━━ RECORDS PROVIDED ━━

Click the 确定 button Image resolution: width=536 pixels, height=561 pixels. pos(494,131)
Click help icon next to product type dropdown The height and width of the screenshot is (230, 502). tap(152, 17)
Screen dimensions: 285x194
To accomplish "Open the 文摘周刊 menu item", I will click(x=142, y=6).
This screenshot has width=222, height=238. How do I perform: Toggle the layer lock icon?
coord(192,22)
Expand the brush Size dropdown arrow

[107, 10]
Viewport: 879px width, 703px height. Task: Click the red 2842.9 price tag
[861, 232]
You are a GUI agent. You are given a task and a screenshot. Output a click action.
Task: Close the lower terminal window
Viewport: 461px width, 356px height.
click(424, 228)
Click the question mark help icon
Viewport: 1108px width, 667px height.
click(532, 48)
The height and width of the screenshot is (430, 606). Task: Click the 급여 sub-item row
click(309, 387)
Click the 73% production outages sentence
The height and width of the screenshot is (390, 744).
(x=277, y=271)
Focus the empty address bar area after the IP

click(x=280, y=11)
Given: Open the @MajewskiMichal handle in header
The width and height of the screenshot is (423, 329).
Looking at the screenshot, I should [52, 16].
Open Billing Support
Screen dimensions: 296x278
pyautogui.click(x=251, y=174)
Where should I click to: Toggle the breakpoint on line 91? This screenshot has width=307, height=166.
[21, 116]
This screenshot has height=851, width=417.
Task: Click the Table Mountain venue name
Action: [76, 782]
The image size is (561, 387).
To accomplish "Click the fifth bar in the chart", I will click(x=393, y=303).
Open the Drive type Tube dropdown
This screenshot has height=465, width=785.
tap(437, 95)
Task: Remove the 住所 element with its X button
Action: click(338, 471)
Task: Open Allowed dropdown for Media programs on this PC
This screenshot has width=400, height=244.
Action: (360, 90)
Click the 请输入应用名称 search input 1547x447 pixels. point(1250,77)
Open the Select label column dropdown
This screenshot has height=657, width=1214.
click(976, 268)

━━━

- _REQUIREMENT_
Repeat the material above in its entirety, exactly.

- _EXPECTED OUTPUT_
Click the 确定 button Image resolution: width=536 pixels, height=561 pixels. pos(494,131)
Click help icon next to product type dropdown The height and width of the screenshot is (230, 502). tap(152, 17)
Screen dimensions: 285x194
To accomplish "Open the 文摘周刊 menu item", I will click(x=142, y=6).
This screenshot has width=222, height=238. How do I perform: Toggle the layer lock icon?
coord(192,22)
Expand the brush Size dropdown arrow

[107, 10]
Viewport: 879px width, 703px height. Task: Click the red 2842.9 price tag
[861, 232]
You are a GUI agent. You are given a task and a screenshot. Output a click action.
Task: Close the lower terminal window
Viewport: 461px width, 356px height.
click(424, 228)
Click the question mark help icon
Viewport: 1108px width, 667px height.
click(532, 48)
The height and width of the screenshot is (430, 606). Task: Click the 급여 sub-item row
click(309, 387)
Click the 73% production outages sentence
The height and width of the screenshot is (390, 744).
(x=277, y=271)
Focus the empty address bar area after the IP

click(x=280, y=11)
Given: Open the @MajewskiMichal handle in header
The width and height of the screenshot is (423, 329).
Looking at the screenshot, I should [52, 16].
Open Billing Support
Screen dimensions: 296x278
pyautogui.click(x=251, y=174)
Where should I click to: Toggle the breakpoint on line 91? This screenshot has width=307, height=166.
[21, 116]
This screenshot has height=851, width=417.
Task: Click the Table Mountain venue name
Action: [76, 782]
The image size is (561, 387).
To accomplish "Click the fifth bar in the chart", I will click(x=393, y=303).
Open the Drive type Tube dropdown
This screenshot has height=465, width=785.
tap(437, 95)
Task: Remove the 住所 element with its X button
Action: click(338, 471)
Task: Open Allowed dropdown for Media programs on this PC
This screenshot has width=400, height=244.
Action: (360, 90)
Click the 请输入应用名称 search input 1547x447 pixels. point(1250,77)
Open the Select label column dropdown
This screenshot has height=657, width=1214.
click(976, 268)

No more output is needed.